Segment Open

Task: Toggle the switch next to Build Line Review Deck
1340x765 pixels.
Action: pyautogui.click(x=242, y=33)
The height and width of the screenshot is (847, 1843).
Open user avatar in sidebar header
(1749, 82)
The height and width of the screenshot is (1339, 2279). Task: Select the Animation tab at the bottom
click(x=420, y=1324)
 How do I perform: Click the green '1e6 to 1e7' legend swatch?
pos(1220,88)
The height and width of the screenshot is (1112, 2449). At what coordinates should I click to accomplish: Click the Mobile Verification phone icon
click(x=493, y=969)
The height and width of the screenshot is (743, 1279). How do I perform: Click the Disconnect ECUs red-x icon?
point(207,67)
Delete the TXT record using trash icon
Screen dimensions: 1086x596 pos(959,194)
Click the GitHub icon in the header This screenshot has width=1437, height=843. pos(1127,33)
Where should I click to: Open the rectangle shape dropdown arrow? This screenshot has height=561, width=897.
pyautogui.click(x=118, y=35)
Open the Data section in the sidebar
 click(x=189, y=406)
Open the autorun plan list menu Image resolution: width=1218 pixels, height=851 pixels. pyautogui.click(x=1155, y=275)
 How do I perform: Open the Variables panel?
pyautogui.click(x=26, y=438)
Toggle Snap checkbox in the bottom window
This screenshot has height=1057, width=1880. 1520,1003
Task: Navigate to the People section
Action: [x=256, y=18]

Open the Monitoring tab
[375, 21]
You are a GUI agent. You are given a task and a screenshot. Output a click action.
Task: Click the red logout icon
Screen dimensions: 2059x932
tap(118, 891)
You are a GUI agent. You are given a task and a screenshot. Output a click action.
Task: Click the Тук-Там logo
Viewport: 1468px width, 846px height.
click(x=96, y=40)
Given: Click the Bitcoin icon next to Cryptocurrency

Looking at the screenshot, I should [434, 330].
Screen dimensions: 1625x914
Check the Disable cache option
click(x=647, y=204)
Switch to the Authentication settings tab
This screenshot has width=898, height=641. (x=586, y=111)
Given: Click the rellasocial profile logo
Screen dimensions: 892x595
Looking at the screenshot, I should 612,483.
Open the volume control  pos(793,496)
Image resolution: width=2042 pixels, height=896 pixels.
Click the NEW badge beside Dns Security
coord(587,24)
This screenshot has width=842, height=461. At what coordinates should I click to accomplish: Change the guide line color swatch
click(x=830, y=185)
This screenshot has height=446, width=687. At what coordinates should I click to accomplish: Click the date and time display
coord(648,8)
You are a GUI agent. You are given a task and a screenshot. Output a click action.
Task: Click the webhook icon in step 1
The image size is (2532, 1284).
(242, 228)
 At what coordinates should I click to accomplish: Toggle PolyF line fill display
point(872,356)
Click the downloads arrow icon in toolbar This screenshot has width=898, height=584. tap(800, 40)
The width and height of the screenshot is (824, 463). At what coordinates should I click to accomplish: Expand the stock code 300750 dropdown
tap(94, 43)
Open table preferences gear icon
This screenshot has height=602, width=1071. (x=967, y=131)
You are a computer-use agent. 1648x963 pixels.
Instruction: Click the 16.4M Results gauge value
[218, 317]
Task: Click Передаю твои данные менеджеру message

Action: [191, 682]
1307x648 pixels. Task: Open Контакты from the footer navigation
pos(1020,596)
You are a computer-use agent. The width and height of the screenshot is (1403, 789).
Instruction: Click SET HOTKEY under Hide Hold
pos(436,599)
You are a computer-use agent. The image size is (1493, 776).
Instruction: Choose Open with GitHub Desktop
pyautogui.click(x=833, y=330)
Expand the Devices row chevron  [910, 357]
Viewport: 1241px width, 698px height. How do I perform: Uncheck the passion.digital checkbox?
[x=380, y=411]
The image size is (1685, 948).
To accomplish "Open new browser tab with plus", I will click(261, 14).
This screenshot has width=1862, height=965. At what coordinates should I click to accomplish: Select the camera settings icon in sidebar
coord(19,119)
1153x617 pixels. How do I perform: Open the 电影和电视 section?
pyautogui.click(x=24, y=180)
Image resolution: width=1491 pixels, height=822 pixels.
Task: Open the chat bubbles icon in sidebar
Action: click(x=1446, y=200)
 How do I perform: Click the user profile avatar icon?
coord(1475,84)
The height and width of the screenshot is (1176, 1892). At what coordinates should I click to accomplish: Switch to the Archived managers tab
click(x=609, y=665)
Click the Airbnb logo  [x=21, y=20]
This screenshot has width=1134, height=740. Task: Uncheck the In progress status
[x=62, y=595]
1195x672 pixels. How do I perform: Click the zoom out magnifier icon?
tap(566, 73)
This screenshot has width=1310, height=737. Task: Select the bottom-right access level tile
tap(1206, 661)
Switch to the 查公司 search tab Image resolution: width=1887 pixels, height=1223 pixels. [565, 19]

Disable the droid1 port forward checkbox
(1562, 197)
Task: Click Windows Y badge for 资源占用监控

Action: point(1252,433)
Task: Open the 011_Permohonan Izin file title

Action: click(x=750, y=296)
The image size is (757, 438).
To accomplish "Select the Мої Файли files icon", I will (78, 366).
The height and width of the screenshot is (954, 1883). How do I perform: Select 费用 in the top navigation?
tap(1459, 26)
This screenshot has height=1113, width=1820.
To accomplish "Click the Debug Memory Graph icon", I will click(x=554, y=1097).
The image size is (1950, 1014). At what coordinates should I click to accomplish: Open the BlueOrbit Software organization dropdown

Segment Closed

**What you should do:** Give the data again in full, exactly.

**Completed exercise:**
Task: Toggle the switch next to Build Line Review Deck
1340x765 pixels.
Action: pyautogui.click(x=242, y=33)
The height and width of the screenshot is (847, 1843).
Open user avatar in sidebar header
(1749, 82)
The height and width of the screenshot is (1339, 2279). Task: Select the Animation tab at the bottom
click(x=420, y=1324)
 How do I perform: Click the green '1e6 to 1e7' legend swatch?
pos(1220,88)
The height and width of the screenshot is (1112, 2449). At what coordinates should I click to accomplish: Click the Mobile Verification phone icon
click(x=493, y=969)
The height and width of the screenshot is (743, 1279). How do I perform: Click the Disconnect ECUs red-x icon?
point(207,67)
Delete the TXT record using trash icon
Screen dimensions: 1086x596 pos(959,194)
Click the GitHub icon in the header This screenshot has width=1437, height=843. pos(1127,33)
Where should I click to: Open the rectangle shape dropdown arrow? This screenshot has height=561, width=897.
pyautogui.click(x=118, y=35)
Open the Data section in the sidebar
 click(x=189, y=406)
Open the autorun plan list menu Image resolution: width=1218 pixels, height=851 pixels. pyautogui.click(x=1155, y=275)
 How do I perform: Open the Variables panel?
pyautogui.click(x=26, y=438)
Toggle Snap checkbox in the bottom window
This screenshot has height=1057, width=1880. 1520,1003
Task: Navigate to the People section
Action: [x=256, y=18]

Open the Monitoring tab
[375, 21]
You are a GUI agent. You are given a task and a screenshot. Output a click action.
Task: Click the red logout icon
Screen dimensions: 2059x932
tap(118, 891)
You are a GUI agent. You are given a task and a screenshot. Output a click action.
Task: Click the Тук-Там logo
Viewport: 1468px width, 846px height.
click(x=96, y=40)
Given: Click the Bitcoin icon next to Cryptocurrency

Looking at the screenshot, I should [434, 330].
Screen dimensions: 1625x914
Check the Disable cache option
click(x=647, y=204)
Switch to the Authentication settings tab
This screenshot has width=898, height=641. (x=586, y=111)
Given: Click the rellasocial profile logo
Screen dimensions: 892x595
Looking at the screenshot, I should 612,483.
Open the volume control  pos(793,496)
Image resolution: width=2042 pixels, height=896 pixels.
Click the NEW badge beside Dns Security
coord(587,24)
This screenshot has width=842, height=461. At what coordinates should I click to accomplish: Change the guide line color swatch
click(x=830, y=185)
This screenshot has height=446, width=687. At what coordinates should I click to accomplish: Click the date and time display
coord(648,8)
You are a GUI agent. You are given a task and a screenshot. Output a click action.
Task: Click the webhook icon in step 1
The image size is (2532, 1284).
(242, 228)
 At what coordinates should I click to accomplish: Toggle PolyF line fill display
point(872,356)
Click the downloads arrow icon in toolbar This screenshot has width=898, height=584. tap(800, 40)
The width and height of the screenshot is (824, 463). At what coordinates should I click to accomplish: Expand the stock code 300750 dropdown
tap(94, 43)
Open table preferences gear icon
This screenshot has height=602, width=1071. (x=967, y=131)
You are a computer-use agent. 1648x963 pixels.
Instruction: Click the 16.4M Results gauge value
[218, 317]
Task: Click Передаю твои данные менеджеру message

Action: [191, 682]
1307x648 pixels. Task: Open Контакты from the footer navigation
pos(1020,596)
You are a computer-use agent. The width and height of the screenshot is (1403, 789).
Instruction: Click SET HOTKEY under Hide Hold
pos(436,599)
You are a computer-use agent. The image size is (1493, 776).
Instruction: Choose Open with GitHub Desktop
pyautogui.click(x=833, y=330)
Expand the Devices row chevron  [910, 357]
Viewport: 1241px width, 698px height. How do I perform: Uncheck the passion.digital checkbox?
[x=380, y=411]
The image size is (1685, 948).
To accomplish "Open new browser tab with plus", I will click(261, 14).
This screenshot has width=1862, height=965. At what coordinates should I click to accomplish: Select the camera settings icon in sidebar
coord(19,119)
1153x617 pixels. How do I perform: Open the 电影和电视 section?
pyautogui.click(x=24, y=180)
Image resolution: width=1491 pixels, height=822 pixels.
Task: Open the chat bubbles icon in sidebar
Action: click(x=1446, y=200)
 How do I perform: Click the user profile avatar icon?
coord(1475,84)
The height and width of the screenshot is (1176, 1892). At what coordinates should I click to accomplish: Switch to the Archived managers tab
click(x=609, y=665)
Click the Airbnb logo  [x=21, y=20]
This screenshot has width=1134, height=740. Task: Uncheck the In progress status
[x=62, y=595]
1195x672 pixels. How do I perform: Click the zoom out magnifier icon?
tap(566, 73)
This screenshot has width=1310, height=737. Task: Select the bottom-right access level tile
tap(1206, 661)
Switch to the 查公司 search tab Image resolution: width=1887 pixels, height=1223 pixels. [565, 19]

Disable the droid1 port forward checkbox
(1562, 197)
Task: Click Windows Y badge for 资源占用监控

Action: point(1252,433)
Task: Open the 011_Permohonan Izin file title

Action: click(x=750, y=296)
The image size is (757, 438).
To accomplish "Select the Мої Файли files icon", I will (78, 366).
The height and width of the screenshot is (954, 1883). How do I perform: Select 费用 in the top navigation?
tap(1459, 26)
This screenshot has height=1113, width=1820.
To accomplish "Click the Debug Memory Graph icon", I will click(x=554, y=1097).
The image size is (1950, 1014). At what coordinates should I click to accomplish: Open the BlueOrbit Software organization dropdown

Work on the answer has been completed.